### Requirement
Scan the entries below for the word "erledigt". Copy out every line in which it occurs.

### Data records
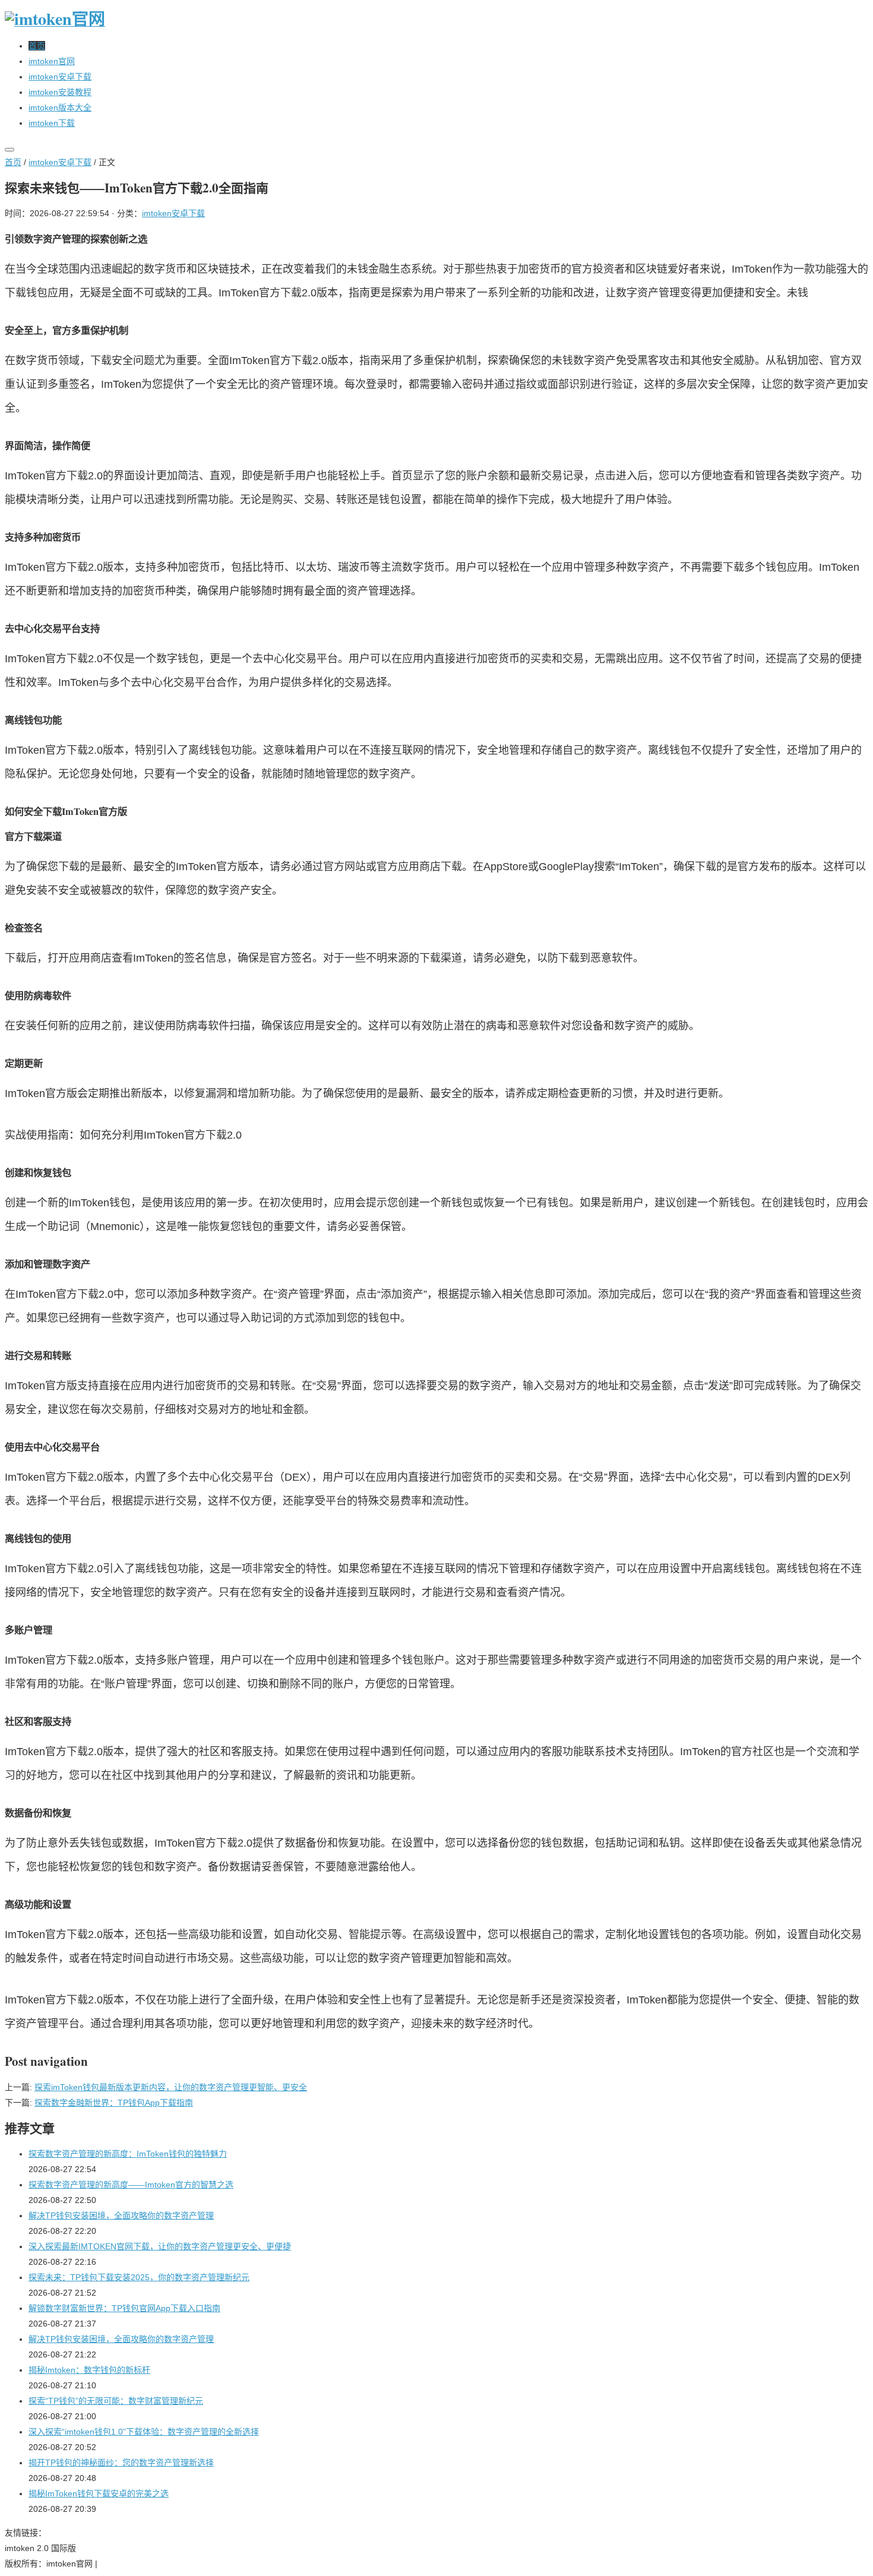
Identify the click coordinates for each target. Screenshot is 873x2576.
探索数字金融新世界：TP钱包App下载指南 (113, 2102)
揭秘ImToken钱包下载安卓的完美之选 (99, 2493)
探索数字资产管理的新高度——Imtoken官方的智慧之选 (131, 2184)
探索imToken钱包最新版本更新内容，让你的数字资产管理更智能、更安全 (170, 2087)
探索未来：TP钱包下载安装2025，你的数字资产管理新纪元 (139, 2277)
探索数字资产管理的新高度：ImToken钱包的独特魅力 (128, 2153)
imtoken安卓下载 (60, 162)
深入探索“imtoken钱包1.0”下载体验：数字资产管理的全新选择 (144, 2431)
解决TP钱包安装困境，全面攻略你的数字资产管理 (121, 2215)
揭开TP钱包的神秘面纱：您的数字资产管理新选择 (121, 2462)
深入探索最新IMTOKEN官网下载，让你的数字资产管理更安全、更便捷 (160, 2246)
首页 (13, 162)
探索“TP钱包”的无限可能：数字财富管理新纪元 (116, 2401)
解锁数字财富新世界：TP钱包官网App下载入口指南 (124, 2308)
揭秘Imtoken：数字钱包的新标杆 (89, 2370)
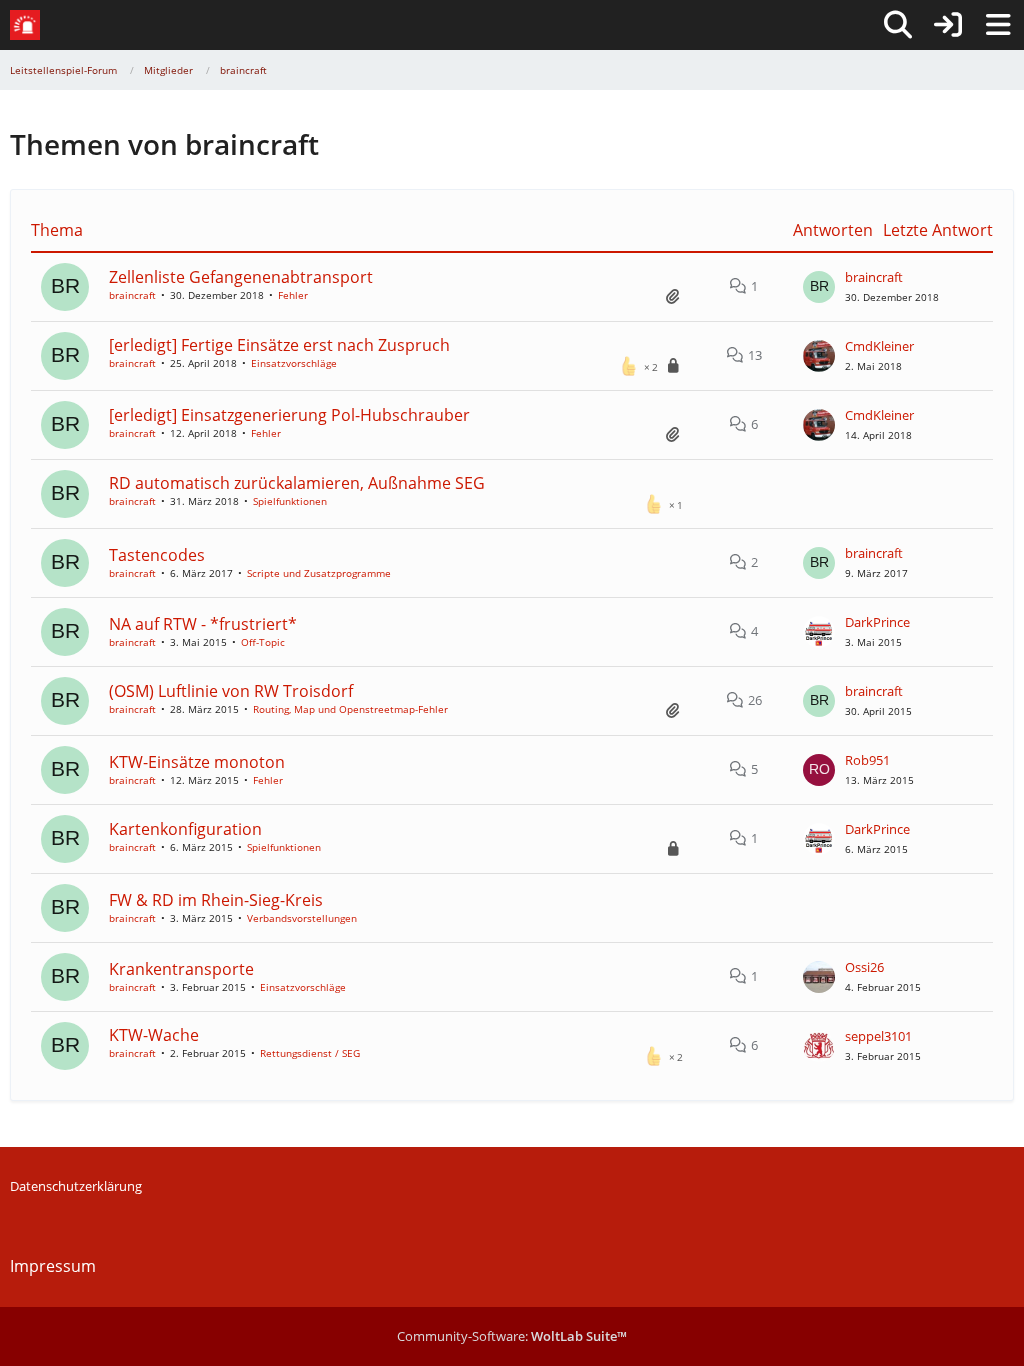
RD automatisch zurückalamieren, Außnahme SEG (297, 483)
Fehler (293, 295)
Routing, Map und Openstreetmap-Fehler (350, 709)
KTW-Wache (154, 1035)
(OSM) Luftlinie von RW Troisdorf (231, 691)
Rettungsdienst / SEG (310, 1053)
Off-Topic (263, 642)
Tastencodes (157, 555)
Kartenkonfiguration (185, 829)
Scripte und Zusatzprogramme (319, 573)
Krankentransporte (181, 969)
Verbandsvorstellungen (302, 918)
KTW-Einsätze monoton (197, 762)
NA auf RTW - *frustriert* (203, 624)
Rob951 (867, 760)
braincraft (132, 295)
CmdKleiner (879, 346)
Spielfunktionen (290, 501)
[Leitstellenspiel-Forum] (25, 25)
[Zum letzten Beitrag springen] (819, 287)
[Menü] (998, 25)
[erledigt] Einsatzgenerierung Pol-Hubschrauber (289, 415)
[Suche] (898, 25)
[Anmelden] (948, 25)
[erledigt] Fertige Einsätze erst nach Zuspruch (279, 345)
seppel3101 (878, 1036)
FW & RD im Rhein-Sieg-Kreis (216, 900)
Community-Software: (512, 1336)
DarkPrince (877, 622)
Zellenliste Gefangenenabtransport (241, 277)
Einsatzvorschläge (294, 363)
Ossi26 (864, 967)
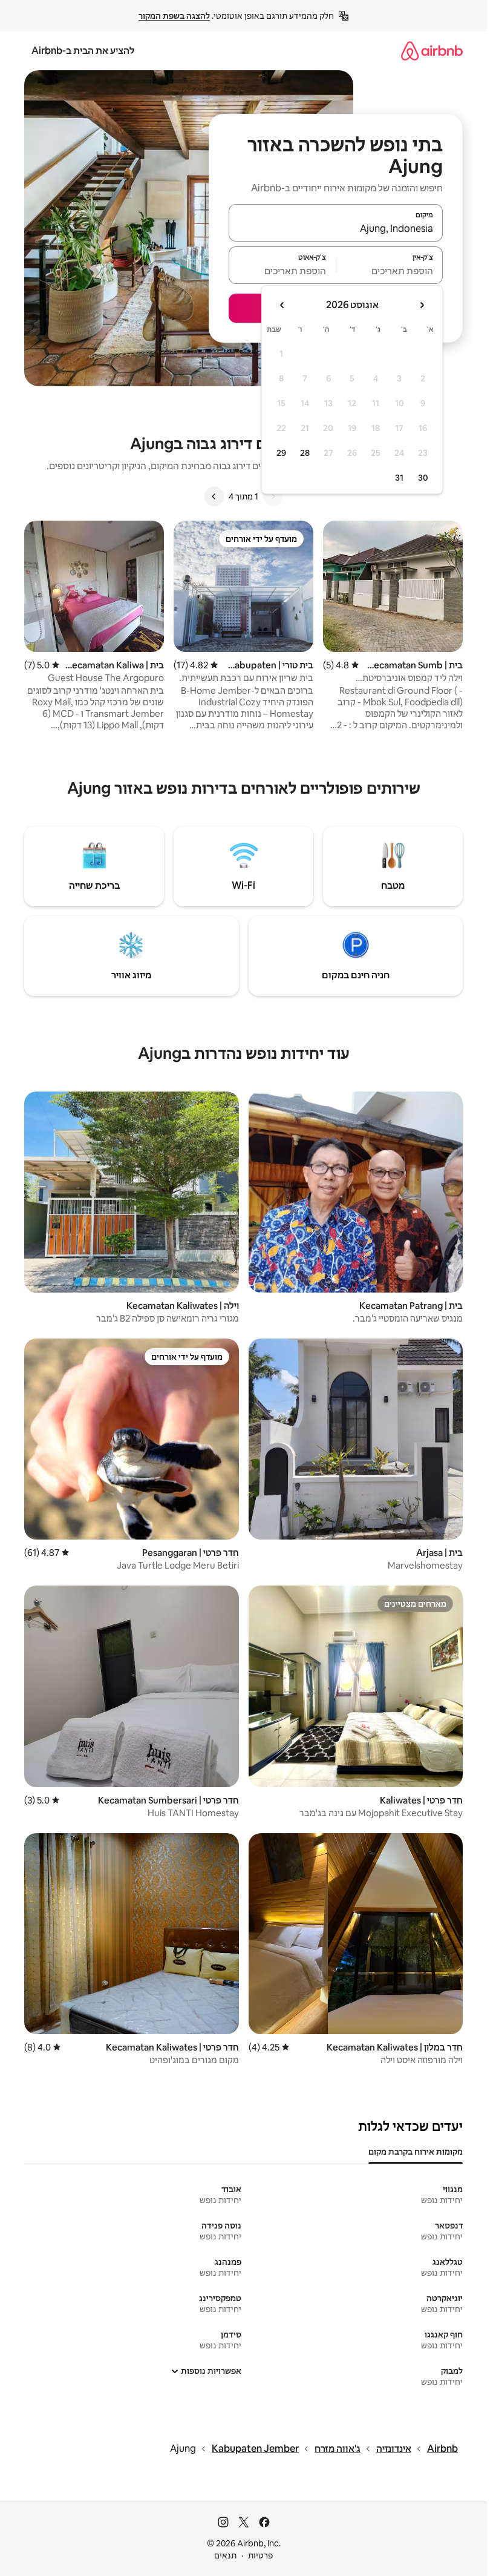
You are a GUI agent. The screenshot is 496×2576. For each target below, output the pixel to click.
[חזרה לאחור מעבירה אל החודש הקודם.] (421, 305)
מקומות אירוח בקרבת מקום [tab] (415, 2151)
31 (399, 477)
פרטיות (260, 2555)
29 (281, 452)
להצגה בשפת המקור (174, 15)
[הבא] (214, 496)
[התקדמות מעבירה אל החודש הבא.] (282, 305)
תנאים (225, 2555)
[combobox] (335, 228)
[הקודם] (272, 496)
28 (305, 452)
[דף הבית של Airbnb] (432, 50)
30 (423, 477)
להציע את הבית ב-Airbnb (82, 50)
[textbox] (390, 270)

### Exercise result
[erledigt] Einsatzgenerierung Pol-Hubschrauber (289, 415)
[erledigt] Fertige Einsätze erst nach Zuspruch (279, 345)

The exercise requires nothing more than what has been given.